Many people have put forth the idea that J. Edgar Hoover and Clyde Tolson were lovers. I don't know this to be a fact, but there is a great deal of evidence to support this. One thing is for certain, and that is they were inseparable and loved and respected each other deeply.

In J. Edgar Hoover's will, he left everything he owned to Clyde Tolson, including his home, which Tolsen moved into until he passed away. The photo below shows Clyde Tolsen attending J. Edgar Hoover's funeral.

This is where the false Rolex Submariner myth comes into play. A man using the name Walter Cohen published a story with photos on the internet along with the story quoted below:

 "In April 1975, a frail elderly man walked into Milton Schlosser's jewelry shop in Washington DC to have a link removed from his Rolex (Submariner) watch.
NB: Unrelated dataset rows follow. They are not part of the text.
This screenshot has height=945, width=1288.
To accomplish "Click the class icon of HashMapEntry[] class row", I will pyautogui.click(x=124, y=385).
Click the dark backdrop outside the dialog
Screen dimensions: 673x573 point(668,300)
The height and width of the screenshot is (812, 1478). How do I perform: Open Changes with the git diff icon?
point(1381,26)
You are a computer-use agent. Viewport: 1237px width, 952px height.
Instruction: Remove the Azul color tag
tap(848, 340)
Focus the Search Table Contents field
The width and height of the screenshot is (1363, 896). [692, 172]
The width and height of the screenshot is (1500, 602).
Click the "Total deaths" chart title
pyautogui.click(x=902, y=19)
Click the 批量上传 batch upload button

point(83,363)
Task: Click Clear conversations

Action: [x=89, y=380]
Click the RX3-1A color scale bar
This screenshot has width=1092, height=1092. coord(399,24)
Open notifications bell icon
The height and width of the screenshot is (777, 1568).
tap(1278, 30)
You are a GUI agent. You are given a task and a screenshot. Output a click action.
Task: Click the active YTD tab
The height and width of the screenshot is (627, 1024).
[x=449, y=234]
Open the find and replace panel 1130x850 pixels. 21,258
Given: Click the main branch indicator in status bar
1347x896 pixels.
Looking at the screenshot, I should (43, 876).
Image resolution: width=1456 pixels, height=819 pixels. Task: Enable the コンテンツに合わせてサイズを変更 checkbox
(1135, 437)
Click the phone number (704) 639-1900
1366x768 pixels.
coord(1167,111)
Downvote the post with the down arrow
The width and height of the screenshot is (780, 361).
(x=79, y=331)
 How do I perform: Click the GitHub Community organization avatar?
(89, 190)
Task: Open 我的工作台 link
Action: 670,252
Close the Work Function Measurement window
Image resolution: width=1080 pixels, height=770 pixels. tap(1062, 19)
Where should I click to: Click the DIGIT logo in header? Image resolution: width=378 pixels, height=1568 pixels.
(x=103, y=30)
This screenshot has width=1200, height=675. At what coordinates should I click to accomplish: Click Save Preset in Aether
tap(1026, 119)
The polite elderly gentleman left the watch with the shop owner and never returned.  Unbeknownst to Milton Schlosser, the elderly man had died the next day.

It wasn't until 1983, when two FBI agents showed up at his door to inquire about the watch did Schlosser realize who Clyde Tolson was."

The photos above and below were purported to be of J. Edgar Hoover's supposed Rolex Submariner Reference 5513, which has an engraving on the back.

The photo below of the Submariner case back engraving appears to read, "JEH 46 GREAT YEARS AND COUNTING. MAY 1, 1970. CLYDE". 

When I investigated this story, there were a bunch of fishy clues. For instance, the engraving on the back of the Rolex Submariner says 46 great years. The challenge is that J. Edgar Hoover and Clyde Tolsen didn't meet until around 43 years before the date on the watch. The issue is the criminal who perpetuated this fallacy didn't even do his homework to learn when and how they actually met.